Laporan Wartawan Tribunnews.com, Gita Irawan
TRIBUNNEWS.COM, JAKARTA - Komnas HAM menilai persyaratan penerimaan Calon Pegawai Negeri Sipil (CPNS) di lingkungan Kejaksaan Agung RI diskriminatif terhadap kelompok orientasi seksual dan identitas gender tertentu untuk menikmati hak atas pekerjaan.
Hal itu dinilai setelah Komnas HAM mencermati pengumuman penerimaan Calon Pegawai Negeri Sipil Kejaksaan
Agung RI Nomor PENG-01/C/Cp.2/11/2019 tentang Pelaksanaan Seleksi Pengadaan Calon Pegawai Negeri Sipil Kejaksaan Republik Indonesia Tahun Anggaran 2019.
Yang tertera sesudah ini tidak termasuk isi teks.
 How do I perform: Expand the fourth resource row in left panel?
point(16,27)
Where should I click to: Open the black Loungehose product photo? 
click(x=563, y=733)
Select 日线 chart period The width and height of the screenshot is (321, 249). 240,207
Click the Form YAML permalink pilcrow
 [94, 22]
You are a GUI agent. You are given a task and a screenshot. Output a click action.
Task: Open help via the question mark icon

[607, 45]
Komisioner Komnas HAM Beka Ulung Hapsara mengatakan pihaknya telah mengirim surat ke Kejaksaan Agung RI guna meminta klarifikasi sekaligus pembatalan syarat tersebut.
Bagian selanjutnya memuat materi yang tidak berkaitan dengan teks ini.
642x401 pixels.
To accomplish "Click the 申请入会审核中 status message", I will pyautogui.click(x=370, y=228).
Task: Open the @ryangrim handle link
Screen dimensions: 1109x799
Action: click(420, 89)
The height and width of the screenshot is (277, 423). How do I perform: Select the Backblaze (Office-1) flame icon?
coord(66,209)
"Komnas HAM sudah melayangkan surat kepada Jaksa Agung untuk meminta klarifikasi sekaligus melakukan pembatalan persyaratan tersebut," kata Beka dalam keterangan resmi Komnas HAM pada Senin (25/11/2019).
Komnas HAM menilai persyaratan khusus pada lima jabatan dengan seluruh formasinya, bertentangan dengan prinsip dan nilai hak asasi manusia yang terkandung dalam konstitusi Negara Kesatuan Republik Indonesia.
Beka menjelaskan, secara spesifik, Komnas HAM mendapati 12 kali kalimat “tidak cacat mental termasuk kelainan orientasi seks dan kelainan perilaku (transgender)” yang disebutkan pada pengumuman tersebut.
"Komnas HAM menilai, pengecualian pada kelompok tertentu sama sekali tidak berkaitan dengan nilai dan bentuk pekerjaan pada jabatan-jabatan tersebut. Artinya, semua orang dapat melakukan pekerjaan pada jabatan tersebut tanpa
melihat orientasi seksual dan identitas gendernya," kata Beka.
Dengan begitu, meurutnya persyaratan tersebut terbukti bertentangan dengan UUD 1945 Pasal 28I (2) yang
menyebutkan “setiap orang berhak bebas atas perlakuan yang bersifat diskriminatif atas dasar apapun dan
berhak mendapatkan perlindungan terhadap perlakuan yang bersifat diskriminatif itu”.
Ia menilai, persyaratan tersebut juga mencederai UUD 1945 Pasal 27 Ayat (2) yang menyatakan, “Tiap-tiap warga
negara berhak atas pekerjaan dan penghidupan yang layak bagi kemanusiaan”.
"Perlu digaris bawahi bahwa setiap warga negara pada ayat tersebut menunjukkan tidak ada pengecualian warga negara untuk menikmati
hak ini," kata Beka.
Selain itu, menurutnya persyaratan diskriminatif tersebut bertentangan dengan kewajiban lembaga negara untuk
menghormati, melindungi, dan memenuhi hak asasi manusia semua warga negara termasuk kelompok berbasis orientasi seksual dan identitas gender.
Hal tersebut menurut Beka sejalan dengan Pasal 2 UU Nomor 39 tahun 1999 tentang Hak Asasi Manusia yang menyatakan “Negara Republik Indonesia mengakui dan menjunjung tinggi hak asasi manusia dan kebebasan dasar manusia sebagai hak yang secara kodrati melekat pada dan tidak terpisahkan dari manusia, yang harus
dilindungi, dihormati, dan ditegakkan demi peningkatan martabat kemanusiaan, kesejahteraan, kebahagiaan, dan kecerdasan serta keadilan”.
Ia mngatakan, instrumen HAM lainnya yang menjamin pemenuhan hak atas pekerjaan adalah Undang-Undang Nomor 11 tahun 2005 tentang Pengesahan Kovenan Internasional Hak Ekonomi, Sosial, dan Budaya.